───── Records for this exercise ─────

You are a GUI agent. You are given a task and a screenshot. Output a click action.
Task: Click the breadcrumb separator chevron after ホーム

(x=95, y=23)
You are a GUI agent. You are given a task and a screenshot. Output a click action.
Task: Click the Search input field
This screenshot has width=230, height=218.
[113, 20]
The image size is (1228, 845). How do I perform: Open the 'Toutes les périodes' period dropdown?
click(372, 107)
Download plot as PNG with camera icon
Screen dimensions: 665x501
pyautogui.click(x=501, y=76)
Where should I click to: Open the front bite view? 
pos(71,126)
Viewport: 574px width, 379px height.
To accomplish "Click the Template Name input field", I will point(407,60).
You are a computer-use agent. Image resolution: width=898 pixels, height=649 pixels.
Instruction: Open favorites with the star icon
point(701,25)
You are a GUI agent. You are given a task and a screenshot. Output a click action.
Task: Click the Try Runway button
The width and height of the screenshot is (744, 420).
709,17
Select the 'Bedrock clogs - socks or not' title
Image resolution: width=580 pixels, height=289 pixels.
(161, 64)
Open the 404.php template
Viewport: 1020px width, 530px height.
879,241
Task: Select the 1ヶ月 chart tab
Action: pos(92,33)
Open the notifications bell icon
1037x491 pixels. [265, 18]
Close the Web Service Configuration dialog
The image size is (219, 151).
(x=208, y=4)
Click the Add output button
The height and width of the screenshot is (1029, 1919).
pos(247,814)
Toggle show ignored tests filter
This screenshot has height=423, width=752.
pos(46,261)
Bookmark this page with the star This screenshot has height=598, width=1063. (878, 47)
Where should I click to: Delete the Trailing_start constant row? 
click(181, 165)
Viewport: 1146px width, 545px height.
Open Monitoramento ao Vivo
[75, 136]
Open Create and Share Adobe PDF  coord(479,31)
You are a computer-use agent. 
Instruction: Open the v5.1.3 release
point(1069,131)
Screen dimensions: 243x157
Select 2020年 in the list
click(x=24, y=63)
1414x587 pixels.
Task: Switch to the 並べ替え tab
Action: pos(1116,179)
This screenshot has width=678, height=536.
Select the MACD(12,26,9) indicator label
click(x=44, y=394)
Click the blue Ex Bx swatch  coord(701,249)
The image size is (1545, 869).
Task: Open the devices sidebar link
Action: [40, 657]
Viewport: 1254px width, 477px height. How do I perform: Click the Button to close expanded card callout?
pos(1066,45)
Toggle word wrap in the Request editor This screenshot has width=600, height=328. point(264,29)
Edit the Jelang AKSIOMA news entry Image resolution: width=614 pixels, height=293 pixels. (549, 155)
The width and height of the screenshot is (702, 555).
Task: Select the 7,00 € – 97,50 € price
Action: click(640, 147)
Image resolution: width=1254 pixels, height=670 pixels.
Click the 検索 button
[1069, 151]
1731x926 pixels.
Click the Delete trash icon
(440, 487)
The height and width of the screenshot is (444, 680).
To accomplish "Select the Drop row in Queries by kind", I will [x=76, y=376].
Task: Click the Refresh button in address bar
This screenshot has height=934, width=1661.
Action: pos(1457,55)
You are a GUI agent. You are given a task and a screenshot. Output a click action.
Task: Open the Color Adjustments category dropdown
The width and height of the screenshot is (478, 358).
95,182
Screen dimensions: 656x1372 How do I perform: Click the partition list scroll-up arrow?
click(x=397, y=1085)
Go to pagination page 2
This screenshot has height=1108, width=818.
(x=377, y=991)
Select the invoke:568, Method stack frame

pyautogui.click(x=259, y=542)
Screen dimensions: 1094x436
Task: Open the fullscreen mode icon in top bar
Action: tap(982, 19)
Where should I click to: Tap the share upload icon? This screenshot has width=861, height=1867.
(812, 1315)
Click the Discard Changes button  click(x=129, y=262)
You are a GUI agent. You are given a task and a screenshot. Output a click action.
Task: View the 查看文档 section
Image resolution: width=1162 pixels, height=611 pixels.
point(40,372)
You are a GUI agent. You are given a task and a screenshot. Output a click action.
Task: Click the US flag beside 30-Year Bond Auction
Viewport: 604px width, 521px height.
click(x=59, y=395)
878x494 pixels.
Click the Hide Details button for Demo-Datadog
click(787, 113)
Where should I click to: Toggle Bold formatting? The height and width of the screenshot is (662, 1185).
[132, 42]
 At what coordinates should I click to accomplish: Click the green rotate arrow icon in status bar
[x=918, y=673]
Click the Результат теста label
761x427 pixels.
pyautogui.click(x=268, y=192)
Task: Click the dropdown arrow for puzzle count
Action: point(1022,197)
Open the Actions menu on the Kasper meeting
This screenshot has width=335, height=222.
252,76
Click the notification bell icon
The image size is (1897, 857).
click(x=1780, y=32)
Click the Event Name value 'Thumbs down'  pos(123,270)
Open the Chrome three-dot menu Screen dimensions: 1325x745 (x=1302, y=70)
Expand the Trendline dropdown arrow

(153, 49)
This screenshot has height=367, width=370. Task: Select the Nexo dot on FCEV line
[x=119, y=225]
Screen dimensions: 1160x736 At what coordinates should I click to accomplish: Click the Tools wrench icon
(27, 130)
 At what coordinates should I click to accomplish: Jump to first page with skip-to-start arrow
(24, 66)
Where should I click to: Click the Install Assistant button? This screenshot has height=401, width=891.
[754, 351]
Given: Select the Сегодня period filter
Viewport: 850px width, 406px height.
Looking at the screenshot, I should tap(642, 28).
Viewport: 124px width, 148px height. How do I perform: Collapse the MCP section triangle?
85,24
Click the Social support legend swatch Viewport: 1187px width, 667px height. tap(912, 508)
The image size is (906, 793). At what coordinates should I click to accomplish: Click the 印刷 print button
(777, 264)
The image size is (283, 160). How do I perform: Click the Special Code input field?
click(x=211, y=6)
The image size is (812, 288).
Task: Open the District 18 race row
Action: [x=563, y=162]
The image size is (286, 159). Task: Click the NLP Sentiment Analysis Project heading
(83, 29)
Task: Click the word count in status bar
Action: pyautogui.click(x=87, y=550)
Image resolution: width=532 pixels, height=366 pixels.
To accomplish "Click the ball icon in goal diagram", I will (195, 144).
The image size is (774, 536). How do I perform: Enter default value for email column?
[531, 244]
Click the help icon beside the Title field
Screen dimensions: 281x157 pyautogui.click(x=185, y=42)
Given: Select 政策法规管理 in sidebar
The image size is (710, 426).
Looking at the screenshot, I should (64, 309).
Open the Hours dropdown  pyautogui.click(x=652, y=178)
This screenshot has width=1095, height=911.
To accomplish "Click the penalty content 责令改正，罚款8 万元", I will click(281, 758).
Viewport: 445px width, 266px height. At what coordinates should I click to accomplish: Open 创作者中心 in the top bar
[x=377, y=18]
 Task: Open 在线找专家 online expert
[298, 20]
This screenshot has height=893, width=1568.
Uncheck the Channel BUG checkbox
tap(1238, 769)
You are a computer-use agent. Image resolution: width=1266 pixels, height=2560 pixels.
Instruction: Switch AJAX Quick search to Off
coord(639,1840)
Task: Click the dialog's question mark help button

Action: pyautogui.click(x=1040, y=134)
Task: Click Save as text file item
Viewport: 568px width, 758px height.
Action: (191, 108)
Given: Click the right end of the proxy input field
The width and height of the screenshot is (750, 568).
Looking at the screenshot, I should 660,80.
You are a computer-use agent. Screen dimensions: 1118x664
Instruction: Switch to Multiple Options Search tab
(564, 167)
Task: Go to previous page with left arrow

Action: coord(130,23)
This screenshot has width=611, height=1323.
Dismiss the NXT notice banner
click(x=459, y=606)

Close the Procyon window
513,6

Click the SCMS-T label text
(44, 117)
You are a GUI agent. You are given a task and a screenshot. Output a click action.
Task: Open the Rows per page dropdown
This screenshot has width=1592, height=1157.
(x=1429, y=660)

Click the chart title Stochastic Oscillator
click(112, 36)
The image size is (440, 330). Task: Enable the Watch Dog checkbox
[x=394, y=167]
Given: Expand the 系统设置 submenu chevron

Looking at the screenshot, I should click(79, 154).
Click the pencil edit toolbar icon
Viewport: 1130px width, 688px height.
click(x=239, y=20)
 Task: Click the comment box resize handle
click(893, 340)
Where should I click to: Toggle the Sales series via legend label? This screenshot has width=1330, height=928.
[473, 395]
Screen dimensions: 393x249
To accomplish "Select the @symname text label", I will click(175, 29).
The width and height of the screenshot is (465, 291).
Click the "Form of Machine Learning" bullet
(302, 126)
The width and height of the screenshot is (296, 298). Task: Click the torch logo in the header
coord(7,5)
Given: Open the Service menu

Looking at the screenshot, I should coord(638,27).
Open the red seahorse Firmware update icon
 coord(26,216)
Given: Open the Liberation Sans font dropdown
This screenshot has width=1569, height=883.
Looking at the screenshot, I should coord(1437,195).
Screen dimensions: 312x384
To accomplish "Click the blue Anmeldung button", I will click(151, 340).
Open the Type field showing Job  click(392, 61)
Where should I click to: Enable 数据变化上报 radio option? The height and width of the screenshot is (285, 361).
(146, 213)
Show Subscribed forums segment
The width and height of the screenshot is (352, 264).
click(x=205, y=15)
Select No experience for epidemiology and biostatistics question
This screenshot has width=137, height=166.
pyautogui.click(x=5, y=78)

─────

What is asked :: Copy the lines of the listing above word for word, starting at the line that contains "Task: Click the comment box resize handle" and ending at the line that contains "will click(175, 29).", both included.

Answer for this exercise ::
 Task: Click the comment box resize handle
click(893, 340)
Where should I click to: Toggle the Sales series via legend label? This screenshot has width=1330, height=928.
[473, 395]
Screen dimensions: 393x249
To accomplish "Select the @symname text label", I will click(175, 29).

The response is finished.